Thomas breaks a three-year silence at Supreme Court

click to enlarge Thomas breaks a three-year silence at Supreme Court
Doug Mills/The New York Times
Associate Justice Clarence Thomas joins the rest of the Supreme Court justices in sitting for a group photo in Washington on Nov. 30, 2018. On March 20, 2019, as Curtis Flowers’s lawyer concluded her argument, Thomas asked his first questions from the bench since 2016. Thomas holds the modern record for silence on the bench. Before his questions in 2016, he had gone a decade without asking one.

By Adam Liptak
New York Times News Service

WASHINGTON — For the first 55 minutes of a Supreme Court argument Wednesday about race discrimination in jury selection, the justices seemed united in their view that a white Mississippi prosecutor had violated the Constitution in his determined efforts to exclude black jurors from the six trials of Curtis Flowers, who was convicted of murdering four people in a furniture store.

As Flowers’ lawyer concluded her argument, Justice Clarence Thomas asked his first questions from the bench since 2016. He wanted to know whether the defense lawyer in the sixth trial had struck any jurors.

The lawyer said yes, and Thomas asked what race those jurors were. White, she said.

Thomas holds the modern record for silence on the bench. Before his questions in 2016, he had gone a decade without asking one. His explanations have varied, but he has said lately that the other justices asked so many questions that they were rude to the lawyers before them.

In both 2016 and Wednesday, Thomas asked questions only after the last lawyer ceded back some argument time.

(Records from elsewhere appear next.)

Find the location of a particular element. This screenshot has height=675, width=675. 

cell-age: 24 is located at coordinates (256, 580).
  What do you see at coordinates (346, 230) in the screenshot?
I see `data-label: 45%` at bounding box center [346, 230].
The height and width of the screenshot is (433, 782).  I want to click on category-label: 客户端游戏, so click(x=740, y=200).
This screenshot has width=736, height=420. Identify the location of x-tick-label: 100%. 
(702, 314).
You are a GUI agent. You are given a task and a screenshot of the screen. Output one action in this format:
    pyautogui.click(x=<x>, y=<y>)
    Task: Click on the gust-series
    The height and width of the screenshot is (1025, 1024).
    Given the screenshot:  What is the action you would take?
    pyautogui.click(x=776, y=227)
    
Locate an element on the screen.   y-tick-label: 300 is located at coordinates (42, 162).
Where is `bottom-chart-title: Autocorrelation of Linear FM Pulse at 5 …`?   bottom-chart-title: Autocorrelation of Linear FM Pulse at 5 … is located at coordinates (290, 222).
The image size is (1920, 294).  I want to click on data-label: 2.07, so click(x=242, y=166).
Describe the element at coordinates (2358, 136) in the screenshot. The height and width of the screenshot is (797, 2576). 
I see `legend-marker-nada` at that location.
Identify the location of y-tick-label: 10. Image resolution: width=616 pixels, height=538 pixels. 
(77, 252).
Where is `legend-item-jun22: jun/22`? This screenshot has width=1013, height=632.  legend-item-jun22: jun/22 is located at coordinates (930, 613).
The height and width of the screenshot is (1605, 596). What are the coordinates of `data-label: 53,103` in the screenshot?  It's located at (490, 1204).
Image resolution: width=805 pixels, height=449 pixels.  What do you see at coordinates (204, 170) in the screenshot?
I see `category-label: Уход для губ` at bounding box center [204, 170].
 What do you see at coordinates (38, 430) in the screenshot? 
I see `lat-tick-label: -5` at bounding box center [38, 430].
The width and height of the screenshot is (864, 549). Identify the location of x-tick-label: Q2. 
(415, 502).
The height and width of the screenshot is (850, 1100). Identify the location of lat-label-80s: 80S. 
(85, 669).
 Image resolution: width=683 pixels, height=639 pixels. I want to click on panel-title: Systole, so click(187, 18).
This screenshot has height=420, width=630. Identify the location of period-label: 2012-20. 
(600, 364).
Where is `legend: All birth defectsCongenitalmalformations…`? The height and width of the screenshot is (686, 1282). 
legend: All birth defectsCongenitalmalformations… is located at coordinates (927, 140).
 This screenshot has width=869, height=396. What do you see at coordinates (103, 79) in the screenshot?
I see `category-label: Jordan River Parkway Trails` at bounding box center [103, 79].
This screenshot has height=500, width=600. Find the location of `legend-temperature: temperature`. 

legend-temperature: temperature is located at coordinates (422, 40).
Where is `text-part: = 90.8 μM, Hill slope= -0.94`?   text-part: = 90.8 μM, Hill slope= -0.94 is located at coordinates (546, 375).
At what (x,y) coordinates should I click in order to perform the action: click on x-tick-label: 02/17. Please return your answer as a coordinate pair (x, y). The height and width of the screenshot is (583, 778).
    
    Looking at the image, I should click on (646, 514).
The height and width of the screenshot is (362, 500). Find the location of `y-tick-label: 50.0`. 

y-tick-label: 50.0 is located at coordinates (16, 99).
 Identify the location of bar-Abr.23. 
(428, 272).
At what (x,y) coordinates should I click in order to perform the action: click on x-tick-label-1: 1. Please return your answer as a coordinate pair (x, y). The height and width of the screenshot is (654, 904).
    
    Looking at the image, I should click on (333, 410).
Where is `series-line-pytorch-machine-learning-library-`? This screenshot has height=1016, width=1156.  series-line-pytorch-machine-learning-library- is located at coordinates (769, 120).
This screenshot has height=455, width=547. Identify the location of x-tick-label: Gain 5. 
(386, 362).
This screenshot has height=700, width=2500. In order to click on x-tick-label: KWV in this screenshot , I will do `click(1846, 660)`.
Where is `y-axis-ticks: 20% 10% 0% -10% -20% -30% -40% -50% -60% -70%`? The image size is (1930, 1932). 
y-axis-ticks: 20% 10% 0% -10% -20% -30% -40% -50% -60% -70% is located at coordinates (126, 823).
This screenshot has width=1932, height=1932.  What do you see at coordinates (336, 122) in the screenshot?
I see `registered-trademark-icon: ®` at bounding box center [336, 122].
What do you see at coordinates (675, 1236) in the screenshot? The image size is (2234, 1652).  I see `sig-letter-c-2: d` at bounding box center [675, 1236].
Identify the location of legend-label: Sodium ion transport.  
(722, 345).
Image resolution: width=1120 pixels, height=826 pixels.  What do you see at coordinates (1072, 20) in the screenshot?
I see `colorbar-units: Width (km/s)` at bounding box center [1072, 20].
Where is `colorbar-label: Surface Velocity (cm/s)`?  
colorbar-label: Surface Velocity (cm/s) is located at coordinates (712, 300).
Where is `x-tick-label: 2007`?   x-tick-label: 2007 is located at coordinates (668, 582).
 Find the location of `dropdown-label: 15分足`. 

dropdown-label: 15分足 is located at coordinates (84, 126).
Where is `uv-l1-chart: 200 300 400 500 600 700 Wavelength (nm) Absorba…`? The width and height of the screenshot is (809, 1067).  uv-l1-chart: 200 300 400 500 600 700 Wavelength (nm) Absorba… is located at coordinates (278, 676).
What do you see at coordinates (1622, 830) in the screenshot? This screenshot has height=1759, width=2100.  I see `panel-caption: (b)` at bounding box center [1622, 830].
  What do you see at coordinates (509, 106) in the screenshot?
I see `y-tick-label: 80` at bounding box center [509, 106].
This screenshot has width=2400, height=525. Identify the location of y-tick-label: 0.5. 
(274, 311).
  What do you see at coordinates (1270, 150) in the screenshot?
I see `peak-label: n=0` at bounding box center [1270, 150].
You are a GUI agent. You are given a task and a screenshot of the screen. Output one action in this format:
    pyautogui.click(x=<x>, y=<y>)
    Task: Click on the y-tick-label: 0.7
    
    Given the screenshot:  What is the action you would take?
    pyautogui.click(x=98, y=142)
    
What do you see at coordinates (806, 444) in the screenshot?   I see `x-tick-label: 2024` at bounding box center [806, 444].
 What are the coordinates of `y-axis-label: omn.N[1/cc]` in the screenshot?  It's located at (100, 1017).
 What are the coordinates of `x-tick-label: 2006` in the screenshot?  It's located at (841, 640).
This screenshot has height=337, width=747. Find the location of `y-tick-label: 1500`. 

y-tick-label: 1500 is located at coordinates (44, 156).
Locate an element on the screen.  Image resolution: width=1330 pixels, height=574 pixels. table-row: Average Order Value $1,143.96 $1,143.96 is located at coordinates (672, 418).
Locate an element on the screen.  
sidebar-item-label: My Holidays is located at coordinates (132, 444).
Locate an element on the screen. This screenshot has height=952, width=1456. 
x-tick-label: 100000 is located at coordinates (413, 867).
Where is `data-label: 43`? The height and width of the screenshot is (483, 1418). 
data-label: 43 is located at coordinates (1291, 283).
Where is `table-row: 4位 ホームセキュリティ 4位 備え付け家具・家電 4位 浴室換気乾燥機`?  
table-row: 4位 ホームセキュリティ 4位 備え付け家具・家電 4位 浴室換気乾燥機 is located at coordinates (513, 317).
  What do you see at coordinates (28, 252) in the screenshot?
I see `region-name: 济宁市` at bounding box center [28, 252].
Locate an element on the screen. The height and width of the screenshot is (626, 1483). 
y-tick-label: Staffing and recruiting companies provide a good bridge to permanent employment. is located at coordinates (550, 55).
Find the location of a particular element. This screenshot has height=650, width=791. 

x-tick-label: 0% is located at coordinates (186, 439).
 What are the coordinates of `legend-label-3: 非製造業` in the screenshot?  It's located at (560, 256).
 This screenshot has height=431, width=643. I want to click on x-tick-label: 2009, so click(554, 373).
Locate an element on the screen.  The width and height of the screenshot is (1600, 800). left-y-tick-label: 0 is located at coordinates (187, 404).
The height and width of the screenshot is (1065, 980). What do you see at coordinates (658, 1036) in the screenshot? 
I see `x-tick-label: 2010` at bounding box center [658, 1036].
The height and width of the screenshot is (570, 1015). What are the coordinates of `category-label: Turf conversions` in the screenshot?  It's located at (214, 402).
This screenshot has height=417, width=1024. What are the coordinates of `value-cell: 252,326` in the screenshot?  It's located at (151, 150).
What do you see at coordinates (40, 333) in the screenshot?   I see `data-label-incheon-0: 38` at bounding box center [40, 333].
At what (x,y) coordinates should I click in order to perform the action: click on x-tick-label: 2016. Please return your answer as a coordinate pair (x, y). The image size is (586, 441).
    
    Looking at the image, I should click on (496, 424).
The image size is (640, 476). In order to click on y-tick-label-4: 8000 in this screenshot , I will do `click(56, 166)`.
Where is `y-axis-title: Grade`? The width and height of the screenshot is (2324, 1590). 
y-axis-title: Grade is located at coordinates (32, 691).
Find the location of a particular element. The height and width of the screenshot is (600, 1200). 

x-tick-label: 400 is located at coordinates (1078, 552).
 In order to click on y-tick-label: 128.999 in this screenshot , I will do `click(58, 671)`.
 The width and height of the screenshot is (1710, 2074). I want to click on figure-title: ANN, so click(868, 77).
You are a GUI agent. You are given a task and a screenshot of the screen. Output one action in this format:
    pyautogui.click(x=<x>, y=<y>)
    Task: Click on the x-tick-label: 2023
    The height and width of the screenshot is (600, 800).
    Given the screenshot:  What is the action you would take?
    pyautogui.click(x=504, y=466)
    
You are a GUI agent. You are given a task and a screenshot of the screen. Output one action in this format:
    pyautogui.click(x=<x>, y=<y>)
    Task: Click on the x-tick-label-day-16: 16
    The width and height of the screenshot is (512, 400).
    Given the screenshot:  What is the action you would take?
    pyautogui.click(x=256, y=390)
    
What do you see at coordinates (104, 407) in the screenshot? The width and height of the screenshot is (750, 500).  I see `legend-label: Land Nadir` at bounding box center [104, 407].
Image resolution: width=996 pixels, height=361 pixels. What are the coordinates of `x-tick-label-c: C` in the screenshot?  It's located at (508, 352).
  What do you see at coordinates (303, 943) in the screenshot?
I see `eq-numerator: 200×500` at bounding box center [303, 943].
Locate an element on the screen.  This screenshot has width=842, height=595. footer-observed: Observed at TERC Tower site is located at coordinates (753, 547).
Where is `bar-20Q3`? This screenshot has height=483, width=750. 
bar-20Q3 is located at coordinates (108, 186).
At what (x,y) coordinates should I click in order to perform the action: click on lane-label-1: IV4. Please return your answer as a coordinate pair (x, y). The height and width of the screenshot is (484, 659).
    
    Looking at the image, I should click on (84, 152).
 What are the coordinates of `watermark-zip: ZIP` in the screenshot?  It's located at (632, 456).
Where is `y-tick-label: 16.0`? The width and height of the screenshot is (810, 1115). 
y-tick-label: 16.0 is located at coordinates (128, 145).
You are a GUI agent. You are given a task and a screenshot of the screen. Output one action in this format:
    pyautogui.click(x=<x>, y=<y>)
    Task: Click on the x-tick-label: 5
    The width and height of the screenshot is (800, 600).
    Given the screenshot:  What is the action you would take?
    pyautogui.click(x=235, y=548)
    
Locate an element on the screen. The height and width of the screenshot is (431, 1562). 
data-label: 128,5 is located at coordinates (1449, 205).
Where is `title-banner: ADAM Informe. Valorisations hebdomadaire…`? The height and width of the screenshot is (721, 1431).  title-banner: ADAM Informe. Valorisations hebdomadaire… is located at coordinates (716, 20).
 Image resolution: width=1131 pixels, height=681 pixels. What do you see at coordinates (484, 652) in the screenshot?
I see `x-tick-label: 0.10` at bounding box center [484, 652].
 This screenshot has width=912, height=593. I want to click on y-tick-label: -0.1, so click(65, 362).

Thomas’ voice has not been wholly missing in the Supreme Court’s majestic courtroom. About eight times a year, he announces his majority opinions from the bench in a rumbling baritone.

In 2013, he spoke at an argument, but it was to make a joke rather than to ask a question.

He has offered shifting reasons for his 10 years of silence. In his 2007 memoir, “My Grandfather’s Son,” he wrote that he had never asked questions in college or law school and that he had been intimidated by some of his fellow students.

He has also said he was self-conscious about the way he spoke, partly because he had been teased about the accent he grew up with in Georgia. But in recent years, he has mostly said that he did not ask questions out of simple courtesy.